Some people, mostly scholars, are now saying that Lao Tzu (popularly understood to be the founder of Taoism) is mythical and the work attributed to him, the Tao Te Ching, apocryphal.

Some people, mostly most people, are still saying that Georges Bataille (author of Story of the Eye and Blue of Noon) was one very sick puppy.  Though some scholars are willing to admit that his work has more merit than originally granted.

Most people are willing to agree that both the mythical mystic and the actual deviant were archivists or librarians.  Some people are born sociopaths, some people are born librarians, and librarians spend their lives recording, preserving, organizing, cataloging and sometimes indexing anything they can get their hands on.  They have even been known to cross-reference!  Librarians stand on a shifting, devious landscape between all that has been endeavored by the human intellect and all that is unknown.  It is no wonder then that people of this persuasion would turn to philosophy, be rendered cryptic and have an abiding interest in transformation.

If one accepts that the Tao Te Ching was written, and most people do, then it requires no great leap to assume that the person who recorded it and made copies was of the librarian persuasion.  It is therefore no surprise that an archivist, faced with the ephemeral quality of a spoken tradition, would write something down and organize it.  Whether the archivist in question was the mythical Lao Tzu who took off into the desert or another archivist with the same name is probably not of very great importance. 

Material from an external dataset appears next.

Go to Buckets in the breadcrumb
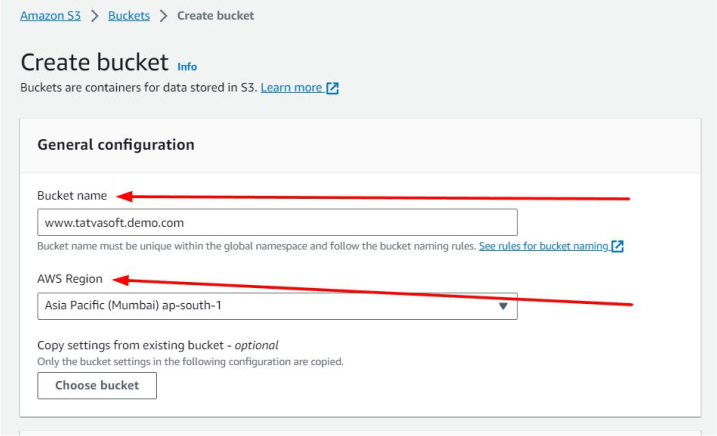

What is of importance is that it was preserved and we have it today to read.  And read it we do because it gives us the feeling of being in an E. H. Shepherd painting, drifting happily down a river in a dream where anything can happen and everything does all at once but not in a hectic way.  Just reading it, even in translation, slows down the brain, empties the head and leaves a feeling of alert euphoria behind.

On the other hand, reading Bataille is viscerally wrenching, emotionally devastating and has the long lasting effect of making one wonder, years later, what it really would feel like to sit on an eyeball fresh from its skull.

Conclusion: What do knowing and mutilation have in common?  They are both transformative.

Co-sleeping = World Championship Wrestling

The Bumble Bean was in rare form last night.  He fell unconscious horizontally across the bed, which is not unusual, but shortly after two in the morning he sat bolt upright, scanned the bed topography and whumpled to me.  He had to climb over the herd of pillows that I routinely sleep with, but climb he did until he was wedged between me and the slumbering beasts.  Then he started hurling them over one another until he had enough to room to start what turned out to be a monumental sparring experiment. 

He tried the heart-to-heart snuggle in every possible arm and leg configuration.  He rolled over and tried the spoon snuggle in every possible and some impossible arm and leg positions.  He tried various drape-over-mommy snuggles across my side, then rolled me onto my back and tried the various drapes across my tummy.  He rolled me the rest of the way over and went back to the heart-to-heart, both of us on our other sides.  Finally, after several hours, he settled into the ball-snuggle, nestled in my arms with his knees tucked up into my tummy, my thighs under his feet, my knees supporting his bottom, wrapped around the little Bean with my heart.